Model Card for geoffmunn/Qwen3Guard-StarTrek-Classification-4B
This is a fine-tuned version of Qwen3-4B using LoRA (Low-Rank Adaptation) to classify whether user-provided text is related to Star Trek or not. The model acts as a domain-specific content classifier, returning one of two labels: "related" or "not_related". It was developed as part of the Qwen3Guard demonstration project to showcase how large language models can be adapted for custom classification tasks.
Model Details
Model Description
This model is a binary sequence classifier fine-tuned on a synthetic dataset of Star Trek-related questions and general non-Star-Trek text. Built atop the Qwen3-4B foundation model, it uses parameter-efficient fine-tuning via LoRA to adapt the model for topic detection in conversational or input text. It is designed for use in moderation systems where filtering based on pop culture topics like Star Trek is desired.
- Developed by: Geoff Munn (@geoffmunn)
- Shared by: Geoff Munn
- Model type: Causal language model with LoRA adapter for sequence classification
- Language(s) (NLP): English
- License: MIT License (see GitHub repo)
- Finetuned from model: Qwen/Qwen3-4B
Model Sources
- Repository: https://github.com/geoffmunn/Qwen3Guard
- Demo: Interactive demo available via
star_trek_chat.htmlin the repository; requires local API server
Uses
Direct Use
The model can directly classify whether a given piece of text is related to Star Trek. Example applications include:
- Filtering fan forum posts
- Moderating trivia chatbots
- Enhancing themed AI assistants
- Educational tools focused on science fiction media
Input: A string of text
Output: One of two labels β "related" or "not_related"
Downstream Use
This model can be integrated into larger systems such as:
- Themed conversational agents (e.g., a Star Trek-focused chatbot)
- Content recommendation engines that route queries based on topic relevance
- Fine-tuning starter for other sci-fi franchises (e.g., Star Wars, Doctor Who) using similar methodology
Out-of-Scope Use
This model should not be used for:
- General content moderation (toxicity, hate speech, etc.)
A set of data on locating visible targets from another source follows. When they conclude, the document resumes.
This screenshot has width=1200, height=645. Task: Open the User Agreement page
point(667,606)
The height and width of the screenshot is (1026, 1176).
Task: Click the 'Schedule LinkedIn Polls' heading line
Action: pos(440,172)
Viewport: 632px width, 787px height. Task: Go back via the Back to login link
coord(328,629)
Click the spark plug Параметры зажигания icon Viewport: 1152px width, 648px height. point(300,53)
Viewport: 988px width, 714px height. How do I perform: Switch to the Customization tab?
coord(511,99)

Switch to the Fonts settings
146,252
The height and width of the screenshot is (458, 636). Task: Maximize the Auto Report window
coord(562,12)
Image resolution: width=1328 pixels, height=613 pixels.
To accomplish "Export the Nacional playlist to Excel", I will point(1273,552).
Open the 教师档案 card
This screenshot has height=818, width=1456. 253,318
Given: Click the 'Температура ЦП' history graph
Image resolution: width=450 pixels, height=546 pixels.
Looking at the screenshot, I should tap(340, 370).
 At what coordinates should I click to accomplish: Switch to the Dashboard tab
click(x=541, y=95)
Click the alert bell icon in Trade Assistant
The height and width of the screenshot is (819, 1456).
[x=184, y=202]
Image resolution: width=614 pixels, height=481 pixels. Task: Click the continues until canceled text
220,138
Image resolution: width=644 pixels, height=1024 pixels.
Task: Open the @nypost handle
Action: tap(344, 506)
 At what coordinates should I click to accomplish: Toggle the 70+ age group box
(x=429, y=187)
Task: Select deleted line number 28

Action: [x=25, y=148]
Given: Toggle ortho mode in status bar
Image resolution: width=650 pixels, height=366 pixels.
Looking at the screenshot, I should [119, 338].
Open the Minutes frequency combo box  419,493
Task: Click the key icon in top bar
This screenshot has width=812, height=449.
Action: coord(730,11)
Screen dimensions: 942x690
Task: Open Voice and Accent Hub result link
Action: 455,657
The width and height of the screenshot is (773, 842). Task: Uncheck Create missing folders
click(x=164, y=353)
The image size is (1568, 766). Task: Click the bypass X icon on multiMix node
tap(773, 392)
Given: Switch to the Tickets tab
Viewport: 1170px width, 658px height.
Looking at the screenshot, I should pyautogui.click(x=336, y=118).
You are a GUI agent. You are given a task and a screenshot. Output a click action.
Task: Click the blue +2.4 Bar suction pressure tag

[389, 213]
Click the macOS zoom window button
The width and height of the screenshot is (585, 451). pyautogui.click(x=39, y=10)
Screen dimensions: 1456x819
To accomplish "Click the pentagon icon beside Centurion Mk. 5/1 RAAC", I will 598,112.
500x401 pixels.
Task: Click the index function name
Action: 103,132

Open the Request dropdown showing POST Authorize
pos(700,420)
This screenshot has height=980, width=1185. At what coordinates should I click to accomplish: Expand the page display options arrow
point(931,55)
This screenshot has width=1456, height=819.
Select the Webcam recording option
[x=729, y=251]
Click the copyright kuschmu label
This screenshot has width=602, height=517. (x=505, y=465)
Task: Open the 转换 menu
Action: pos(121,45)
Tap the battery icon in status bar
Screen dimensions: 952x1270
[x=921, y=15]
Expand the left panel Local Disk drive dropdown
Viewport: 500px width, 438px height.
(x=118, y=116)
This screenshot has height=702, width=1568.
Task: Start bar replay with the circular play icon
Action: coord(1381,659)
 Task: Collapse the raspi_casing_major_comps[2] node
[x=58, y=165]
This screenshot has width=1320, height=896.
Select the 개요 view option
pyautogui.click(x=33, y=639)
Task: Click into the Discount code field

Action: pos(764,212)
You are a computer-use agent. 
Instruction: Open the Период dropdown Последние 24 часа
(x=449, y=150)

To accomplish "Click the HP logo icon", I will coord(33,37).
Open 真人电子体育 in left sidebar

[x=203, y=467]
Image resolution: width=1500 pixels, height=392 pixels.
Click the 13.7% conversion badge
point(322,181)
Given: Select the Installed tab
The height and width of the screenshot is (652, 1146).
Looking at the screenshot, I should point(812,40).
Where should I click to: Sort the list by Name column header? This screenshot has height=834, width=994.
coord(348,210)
- Medical, legal, or safety-critical decision-making
- Multilingual classification (trained only on English)
- Detecting nuanced sentiment or emotion
- Classifying topics outside entertainment/pop culture without retraining
It may produce inaccurate classifications when presented with ambiguous references, parody content, or highly technical scientific discussions unrelated to Star Trek lore.
Bias, Risks, and Limitations
The training data consists entirely of synthetically generated questions about Star Trek, which introduces several limitations:
- Potential overfitting to question formats rather than natural language statements
- Limited coverage of obscure characters, episodes, or expanded universe material
- No representation of non-English Star Trek content
- Biases toward canonical series (TOS, TNG, DS9, etc.) over newer entries
Additionally, because the dataset was auto-generated using prompts, there may be inconsistencies in labeling or artificial phrasing patterns.
Recommendations
Users should validate performance on real-world data before deployment. For production use, consider augmenting the dataset with human-labeled examples and testing across diverse inputs. Always pair this model with broader safeguards if used in public-facing applications.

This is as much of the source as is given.